**** STUDY MATERIAL ****

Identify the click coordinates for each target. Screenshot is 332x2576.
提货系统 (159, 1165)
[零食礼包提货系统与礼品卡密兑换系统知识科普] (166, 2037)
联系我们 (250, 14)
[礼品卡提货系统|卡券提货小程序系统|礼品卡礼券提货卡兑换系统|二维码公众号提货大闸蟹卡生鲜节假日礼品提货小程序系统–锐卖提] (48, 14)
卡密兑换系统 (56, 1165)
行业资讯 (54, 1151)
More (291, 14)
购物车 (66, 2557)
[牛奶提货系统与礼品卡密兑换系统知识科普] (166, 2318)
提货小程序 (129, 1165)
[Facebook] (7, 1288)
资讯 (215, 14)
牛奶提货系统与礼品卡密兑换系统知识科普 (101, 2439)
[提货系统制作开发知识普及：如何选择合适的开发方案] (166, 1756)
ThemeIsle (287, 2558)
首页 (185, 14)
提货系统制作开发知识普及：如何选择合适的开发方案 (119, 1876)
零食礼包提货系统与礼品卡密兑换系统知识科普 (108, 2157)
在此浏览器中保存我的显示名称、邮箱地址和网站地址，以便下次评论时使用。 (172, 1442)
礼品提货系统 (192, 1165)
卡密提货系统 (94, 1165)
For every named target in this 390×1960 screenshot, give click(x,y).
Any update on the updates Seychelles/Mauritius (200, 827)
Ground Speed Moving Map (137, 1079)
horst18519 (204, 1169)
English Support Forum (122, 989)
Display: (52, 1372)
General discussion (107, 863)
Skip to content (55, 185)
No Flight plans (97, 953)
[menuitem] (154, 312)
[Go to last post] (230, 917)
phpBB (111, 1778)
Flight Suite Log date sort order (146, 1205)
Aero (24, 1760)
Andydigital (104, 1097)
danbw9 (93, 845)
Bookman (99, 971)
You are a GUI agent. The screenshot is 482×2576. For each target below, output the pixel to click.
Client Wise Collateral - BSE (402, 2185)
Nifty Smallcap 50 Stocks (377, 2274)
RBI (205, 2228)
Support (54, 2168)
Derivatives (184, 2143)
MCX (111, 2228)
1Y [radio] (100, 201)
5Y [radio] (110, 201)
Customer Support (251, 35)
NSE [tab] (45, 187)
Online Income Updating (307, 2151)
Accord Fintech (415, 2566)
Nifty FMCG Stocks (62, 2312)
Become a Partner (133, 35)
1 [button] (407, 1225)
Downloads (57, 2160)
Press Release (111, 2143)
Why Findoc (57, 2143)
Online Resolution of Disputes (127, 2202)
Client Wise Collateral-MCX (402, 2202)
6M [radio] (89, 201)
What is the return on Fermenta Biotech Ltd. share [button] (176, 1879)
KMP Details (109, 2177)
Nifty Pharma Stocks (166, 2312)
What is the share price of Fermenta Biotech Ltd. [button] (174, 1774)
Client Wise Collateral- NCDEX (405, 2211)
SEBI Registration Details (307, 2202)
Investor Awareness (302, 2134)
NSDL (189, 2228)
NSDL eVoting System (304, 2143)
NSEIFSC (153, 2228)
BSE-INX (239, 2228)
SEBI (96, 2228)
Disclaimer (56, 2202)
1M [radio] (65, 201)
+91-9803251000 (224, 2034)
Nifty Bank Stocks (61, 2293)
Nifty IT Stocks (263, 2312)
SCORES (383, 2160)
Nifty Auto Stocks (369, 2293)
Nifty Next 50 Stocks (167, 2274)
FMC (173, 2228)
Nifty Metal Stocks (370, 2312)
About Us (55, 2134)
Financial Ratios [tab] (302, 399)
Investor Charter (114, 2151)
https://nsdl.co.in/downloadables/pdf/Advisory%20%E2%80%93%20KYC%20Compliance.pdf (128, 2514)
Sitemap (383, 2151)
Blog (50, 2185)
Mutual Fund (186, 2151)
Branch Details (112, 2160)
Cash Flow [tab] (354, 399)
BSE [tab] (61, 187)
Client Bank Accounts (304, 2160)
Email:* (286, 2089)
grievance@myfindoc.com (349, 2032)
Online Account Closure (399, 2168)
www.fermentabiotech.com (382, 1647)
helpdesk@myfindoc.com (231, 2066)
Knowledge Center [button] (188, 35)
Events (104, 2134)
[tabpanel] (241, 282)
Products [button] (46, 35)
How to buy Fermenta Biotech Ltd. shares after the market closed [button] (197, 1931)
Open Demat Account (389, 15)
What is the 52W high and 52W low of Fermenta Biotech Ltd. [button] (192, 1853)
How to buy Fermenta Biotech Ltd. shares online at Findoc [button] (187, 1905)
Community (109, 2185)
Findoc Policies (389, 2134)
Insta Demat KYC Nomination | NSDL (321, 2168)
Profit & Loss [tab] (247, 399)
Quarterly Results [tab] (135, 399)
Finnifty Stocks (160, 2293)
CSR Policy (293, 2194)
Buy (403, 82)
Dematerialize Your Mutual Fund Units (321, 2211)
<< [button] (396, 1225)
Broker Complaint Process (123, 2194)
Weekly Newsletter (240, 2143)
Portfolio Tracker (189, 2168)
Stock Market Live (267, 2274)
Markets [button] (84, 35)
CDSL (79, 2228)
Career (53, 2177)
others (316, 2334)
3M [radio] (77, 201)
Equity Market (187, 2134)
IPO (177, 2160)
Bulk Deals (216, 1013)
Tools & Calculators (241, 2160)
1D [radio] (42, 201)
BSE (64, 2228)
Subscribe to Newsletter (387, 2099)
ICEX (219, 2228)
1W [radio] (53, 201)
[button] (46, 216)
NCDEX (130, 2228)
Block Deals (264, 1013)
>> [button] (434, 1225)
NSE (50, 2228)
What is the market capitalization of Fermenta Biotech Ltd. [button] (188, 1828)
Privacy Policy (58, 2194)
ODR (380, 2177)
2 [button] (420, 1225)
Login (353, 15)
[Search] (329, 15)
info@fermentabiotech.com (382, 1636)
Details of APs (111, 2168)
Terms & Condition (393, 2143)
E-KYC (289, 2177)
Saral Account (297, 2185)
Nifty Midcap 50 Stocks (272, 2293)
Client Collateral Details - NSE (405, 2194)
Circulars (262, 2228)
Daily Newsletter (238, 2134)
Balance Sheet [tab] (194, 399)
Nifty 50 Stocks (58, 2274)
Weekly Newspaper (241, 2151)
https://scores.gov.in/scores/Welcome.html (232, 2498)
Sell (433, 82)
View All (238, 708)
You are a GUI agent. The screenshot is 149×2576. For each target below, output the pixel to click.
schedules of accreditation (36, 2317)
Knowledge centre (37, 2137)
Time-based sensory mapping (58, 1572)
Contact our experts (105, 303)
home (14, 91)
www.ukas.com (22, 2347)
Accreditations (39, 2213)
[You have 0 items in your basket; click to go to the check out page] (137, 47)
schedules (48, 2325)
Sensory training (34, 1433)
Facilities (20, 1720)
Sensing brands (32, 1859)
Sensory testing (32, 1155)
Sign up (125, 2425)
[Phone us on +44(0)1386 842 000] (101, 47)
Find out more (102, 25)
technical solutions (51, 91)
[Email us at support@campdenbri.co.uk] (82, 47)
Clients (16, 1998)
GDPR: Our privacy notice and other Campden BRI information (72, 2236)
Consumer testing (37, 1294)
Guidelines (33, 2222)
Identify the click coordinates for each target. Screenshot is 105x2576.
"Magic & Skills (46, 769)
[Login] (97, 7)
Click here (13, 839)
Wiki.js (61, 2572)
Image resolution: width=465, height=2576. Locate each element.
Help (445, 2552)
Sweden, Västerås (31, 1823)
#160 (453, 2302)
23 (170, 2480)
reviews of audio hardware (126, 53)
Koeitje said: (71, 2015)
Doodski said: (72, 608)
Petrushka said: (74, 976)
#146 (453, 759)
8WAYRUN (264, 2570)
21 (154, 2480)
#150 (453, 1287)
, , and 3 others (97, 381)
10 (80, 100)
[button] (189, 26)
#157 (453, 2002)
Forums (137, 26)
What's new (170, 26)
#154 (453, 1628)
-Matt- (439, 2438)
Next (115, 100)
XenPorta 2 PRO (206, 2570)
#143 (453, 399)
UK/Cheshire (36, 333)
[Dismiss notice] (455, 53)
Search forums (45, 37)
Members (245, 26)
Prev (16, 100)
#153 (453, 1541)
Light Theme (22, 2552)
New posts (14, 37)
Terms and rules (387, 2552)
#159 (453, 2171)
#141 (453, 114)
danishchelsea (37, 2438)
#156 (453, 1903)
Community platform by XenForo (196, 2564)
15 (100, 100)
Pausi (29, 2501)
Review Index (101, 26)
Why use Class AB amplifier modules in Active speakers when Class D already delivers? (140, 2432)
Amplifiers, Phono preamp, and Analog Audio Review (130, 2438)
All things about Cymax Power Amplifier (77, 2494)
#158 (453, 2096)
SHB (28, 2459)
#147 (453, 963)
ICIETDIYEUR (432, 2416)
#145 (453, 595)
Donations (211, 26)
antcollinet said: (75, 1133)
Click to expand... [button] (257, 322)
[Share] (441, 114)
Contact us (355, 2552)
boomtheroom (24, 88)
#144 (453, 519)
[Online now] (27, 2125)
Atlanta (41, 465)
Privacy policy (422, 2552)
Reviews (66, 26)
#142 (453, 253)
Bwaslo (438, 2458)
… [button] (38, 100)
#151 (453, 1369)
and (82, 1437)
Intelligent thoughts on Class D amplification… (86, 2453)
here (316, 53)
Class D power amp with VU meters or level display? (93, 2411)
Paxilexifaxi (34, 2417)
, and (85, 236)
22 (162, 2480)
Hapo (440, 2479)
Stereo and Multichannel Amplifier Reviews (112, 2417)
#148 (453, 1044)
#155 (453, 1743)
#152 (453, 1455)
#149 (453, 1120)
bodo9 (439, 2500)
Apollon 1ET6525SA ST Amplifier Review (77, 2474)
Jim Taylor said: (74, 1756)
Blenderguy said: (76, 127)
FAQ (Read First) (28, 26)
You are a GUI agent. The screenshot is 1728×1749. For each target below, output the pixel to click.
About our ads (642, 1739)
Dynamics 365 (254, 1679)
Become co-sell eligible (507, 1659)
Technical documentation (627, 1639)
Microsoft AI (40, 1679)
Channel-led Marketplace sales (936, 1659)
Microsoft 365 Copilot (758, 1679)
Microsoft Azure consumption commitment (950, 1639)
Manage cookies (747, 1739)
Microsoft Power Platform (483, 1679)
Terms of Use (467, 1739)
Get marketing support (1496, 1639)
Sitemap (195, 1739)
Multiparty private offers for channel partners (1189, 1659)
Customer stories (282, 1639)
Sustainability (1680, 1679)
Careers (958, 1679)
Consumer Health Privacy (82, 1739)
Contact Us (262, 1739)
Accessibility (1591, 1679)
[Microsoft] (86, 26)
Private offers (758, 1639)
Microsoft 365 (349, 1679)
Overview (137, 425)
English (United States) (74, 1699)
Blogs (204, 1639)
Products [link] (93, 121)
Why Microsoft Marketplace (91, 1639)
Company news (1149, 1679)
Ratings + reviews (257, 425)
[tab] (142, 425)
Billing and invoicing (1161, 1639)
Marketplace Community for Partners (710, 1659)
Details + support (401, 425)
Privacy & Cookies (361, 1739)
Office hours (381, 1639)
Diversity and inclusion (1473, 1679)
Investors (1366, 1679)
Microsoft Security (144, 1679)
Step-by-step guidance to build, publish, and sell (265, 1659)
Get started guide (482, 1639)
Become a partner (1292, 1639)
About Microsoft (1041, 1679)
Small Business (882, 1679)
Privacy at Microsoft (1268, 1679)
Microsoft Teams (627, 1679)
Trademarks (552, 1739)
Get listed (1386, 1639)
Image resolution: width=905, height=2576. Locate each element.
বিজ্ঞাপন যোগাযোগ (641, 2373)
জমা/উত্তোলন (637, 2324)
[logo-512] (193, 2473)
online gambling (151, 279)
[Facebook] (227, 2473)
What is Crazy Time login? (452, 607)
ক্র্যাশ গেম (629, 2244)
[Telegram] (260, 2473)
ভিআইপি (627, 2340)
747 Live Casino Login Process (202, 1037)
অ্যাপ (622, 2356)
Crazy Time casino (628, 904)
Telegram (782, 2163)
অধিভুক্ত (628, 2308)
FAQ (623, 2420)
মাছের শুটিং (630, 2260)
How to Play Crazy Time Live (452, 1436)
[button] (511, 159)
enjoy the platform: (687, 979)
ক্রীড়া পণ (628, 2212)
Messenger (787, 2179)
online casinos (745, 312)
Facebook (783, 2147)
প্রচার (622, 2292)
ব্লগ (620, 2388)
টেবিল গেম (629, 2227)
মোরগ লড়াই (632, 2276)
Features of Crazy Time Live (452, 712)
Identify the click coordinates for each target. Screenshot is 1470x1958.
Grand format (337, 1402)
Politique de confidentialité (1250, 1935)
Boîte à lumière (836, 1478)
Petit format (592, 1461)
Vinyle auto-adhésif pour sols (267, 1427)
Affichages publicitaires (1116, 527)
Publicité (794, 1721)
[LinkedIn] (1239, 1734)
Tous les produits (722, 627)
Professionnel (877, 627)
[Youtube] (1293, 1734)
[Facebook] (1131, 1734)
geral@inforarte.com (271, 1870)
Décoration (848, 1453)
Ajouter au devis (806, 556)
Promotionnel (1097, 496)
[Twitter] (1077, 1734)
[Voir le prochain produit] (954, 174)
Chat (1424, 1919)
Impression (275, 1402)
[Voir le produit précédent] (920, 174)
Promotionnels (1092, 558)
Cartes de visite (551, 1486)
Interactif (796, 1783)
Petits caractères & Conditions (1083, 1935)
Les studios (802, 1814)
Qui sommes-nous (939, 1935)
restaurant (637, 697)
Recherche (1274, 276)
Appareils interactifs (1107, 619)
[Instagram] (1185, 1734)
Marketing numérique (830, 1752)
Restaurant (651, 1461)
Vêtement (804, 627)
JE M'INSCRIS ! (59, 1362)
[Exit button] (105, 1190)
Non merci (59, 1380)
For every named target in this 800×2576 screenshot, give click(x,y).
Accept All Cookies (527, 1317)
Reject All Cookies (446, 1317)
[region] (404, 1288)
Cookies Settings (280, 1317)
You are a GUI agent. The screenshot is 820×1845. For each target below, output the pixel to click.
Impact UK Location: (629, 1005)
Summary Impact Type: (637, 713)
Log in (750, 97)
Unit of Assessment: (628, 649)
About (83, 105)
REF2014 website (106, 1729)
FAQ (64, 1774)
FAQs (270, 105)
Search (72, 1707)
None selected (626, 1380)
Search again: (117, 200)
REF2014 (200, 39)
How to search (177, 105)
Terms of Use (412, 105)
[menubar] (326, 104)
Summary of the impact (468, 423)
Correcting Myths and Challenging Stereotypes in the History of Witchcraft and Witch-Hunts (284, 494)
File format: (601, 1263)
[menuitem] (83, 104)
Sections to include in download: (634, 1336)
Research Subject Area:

****

ASSIGNMENT: Retype exactly, and only, the lines above from the one where "NCDEX (130, 2228)" occurs up to and including the one where "You are a GUI agent. The screenshot is 149×2576." occurs.

TASK RESULT:
NCDEX (130, 2228)
Block Deals (264, 1013)
>> [button] (434, 1225)
NSE (50, 2228)
What is the market capitalization of Fermenta Biotech Ltd. [button] (188, 1828)
Privacy Policy (58, 2194)
ODR (380, 2177)
2 [button] (420, 1225)
Login (353, 15)
[Search] (329, 15)
info@fermentabiotech.com (382, 1636)
Details of APs (111, 2168)
Terms & Condition (393, 2143)
E-KYC (289, 2177)
Saral Account (297, 2185)
Nifty Midcap 50 Stocks (272, 2293)
Client Collateral Details - NSE (405, 2194)
Circulars (262, 2228)
Daily Newsletter (238, 2134)
Balance Sheet [tab] (194, 399)
Nifty 50 Stocks (58, 2274)
Weekly Newspaper (241, 2151)
https://scores.gov.in/scores/Welcome.html (232, 2498)
Sell (433, 82)
View All (238, 708)
You are a GUI agent. The screenshot is 149×2576. For each target below, output the pixel to click.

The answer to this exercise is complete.